In the explosion and the confusion comes a nightmare sequence of Belladonna playing the violin on her hair and moving down, not east, for the first time in this poem, down is emphasised again and again before, gloriously, the rain comes in a triumph of ancient magic over religion. Sterility ends through this purification, structures, all the Churches hitherto mentioned and the offices alluded to are gone and the world is free to start again. Eliot, fatally, confuses freedom with a partial understanding of the Buddhist world view and a train crash of European literature, but the East is reached, albeit in an unsatisfactory way, but with the understanding that this is not it, not the ultimate end, just purgatory, the closest Eliot dares to get to the final East, the Finis Africae is still full of secrets.

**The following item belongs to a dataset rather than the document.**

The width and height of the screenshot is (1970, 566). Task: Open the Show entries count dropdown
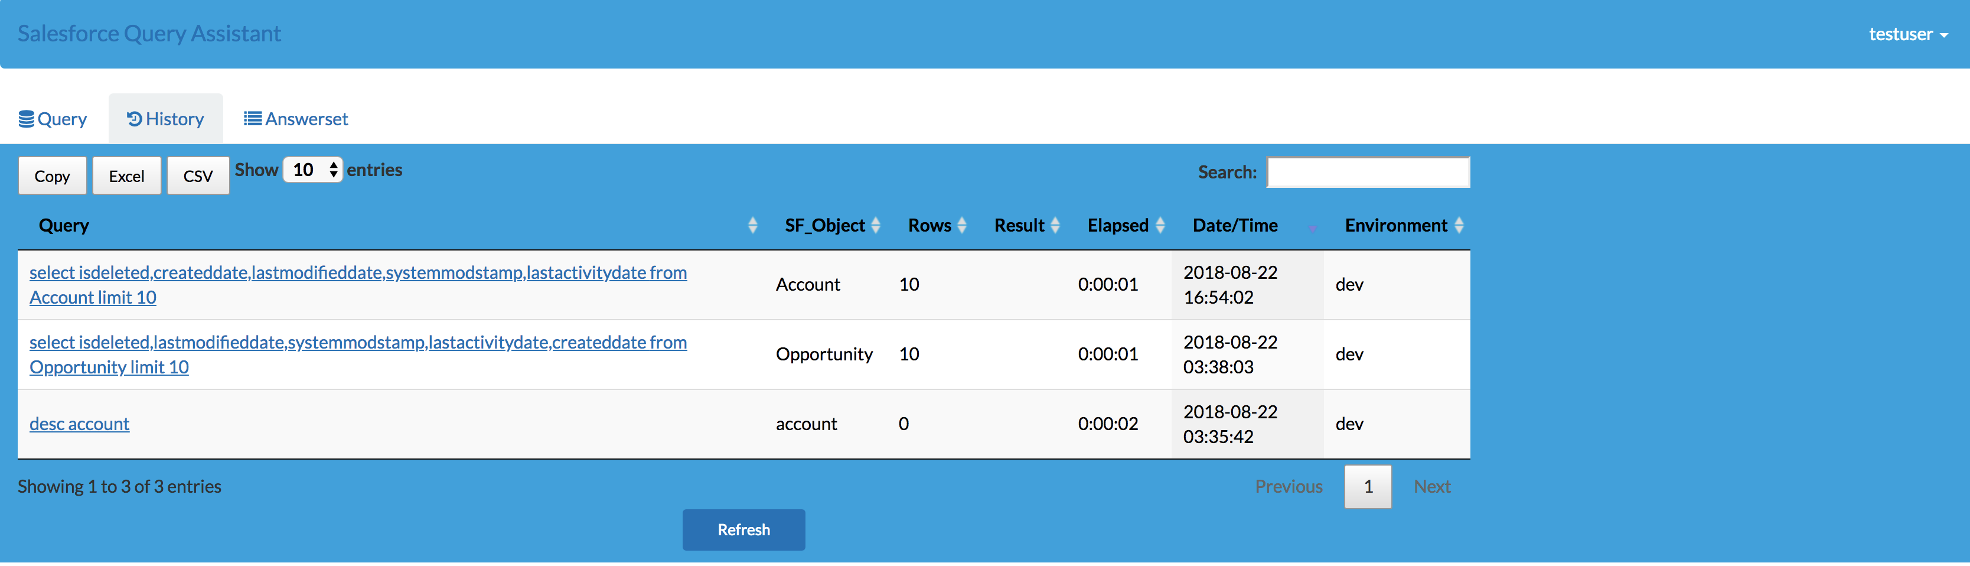tap(312, 170)
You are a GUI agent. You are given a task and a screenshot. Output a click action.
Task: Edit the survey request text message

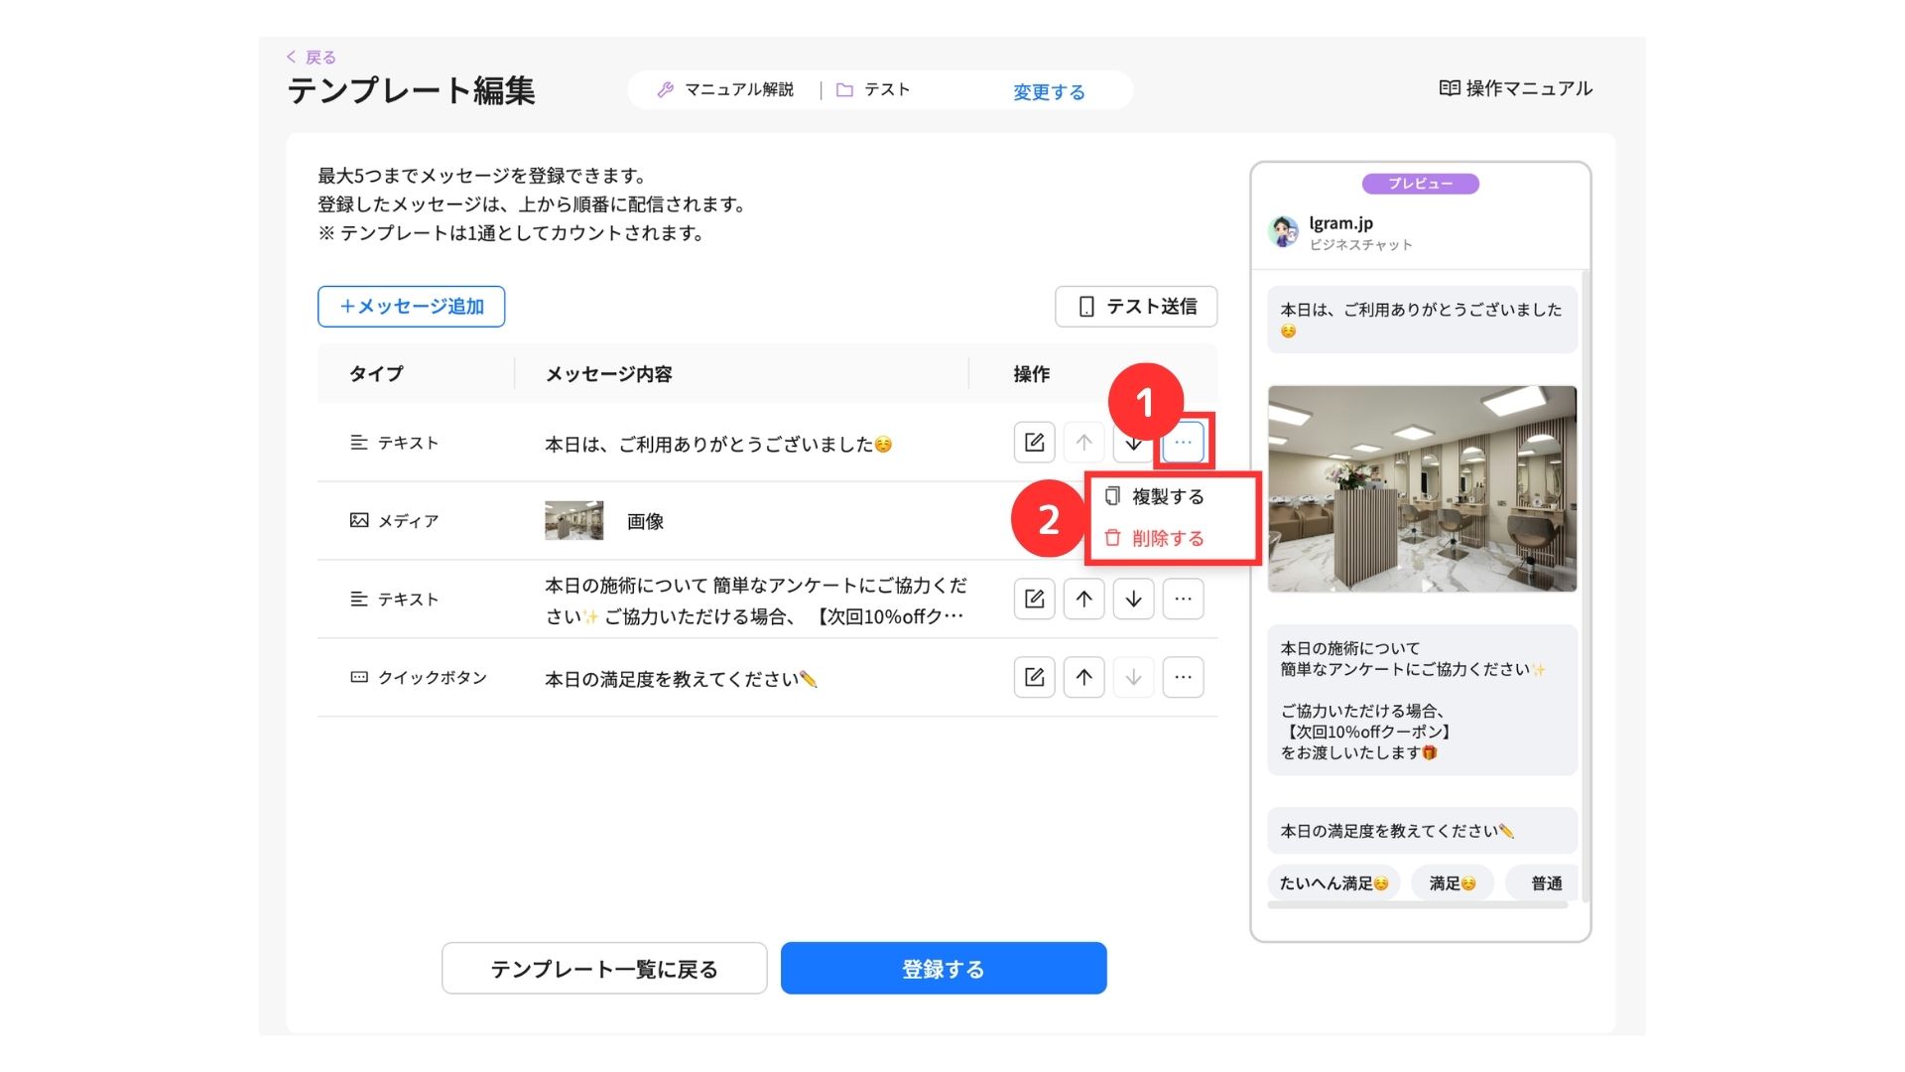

I offer this post today with THIS NEWS (thanks Roger) in my mind. Notwithstanding the extremely apposite use of Reform's name and the reform before the tower explodes, I cannot help thinking that Rod Thomas overestimates his position somewhat, as the number of Parishes he marshalls indicates. I am very interested in their reluctance to ally themselves to the Southern Cone - and I am also very interested in their plan to ally themselves to 'orthodox' Bishops in this country, which I think to be the lesser of two evils. It seems that SOCA or GAFCON has not had the impact it wished to have. This is, I think, a good thing, it points to a willingness within different sections of the Church to work with each other and to stay in the structure. It is interesting, moreover, that this meeting comes a week after ours. No crossover, no shared speakers, no shared venue as this scribe may have once hoped. I do not know, but I suspect that this points to a mistrust from one or both camps to one or both others and a realisation, which I have said all along, that there is more which divides us than unites us. Not least of these are our understanding of the Eucharist and the role of a Bishop.

If we are to crack, and if we are to Reform again and to burst into the violet air, we fall in too many pieces to collect, it will be a purifying fire, it will be the end of our way of life as we know it. It may point to an ultimate trust in God, but it may also let a very large amount of people who have entrusted our Church with their salvation, down. The sadness of people leaving Churches is not that they go, but that they rarely go anywhere else. At the risk of repeating the Beatitudes for the second day running, we should weigh them carefully, for the promise is greater than the threat. We should pray, in the glory of the cross of Christ, for holy men to lead our Church as Bishops, anointed by God, not pushed forward by various factions, for a house of Bishops at variance will undoubtedly split and, much as we may despair sometimes of them, they are the only body holding us together at the moment.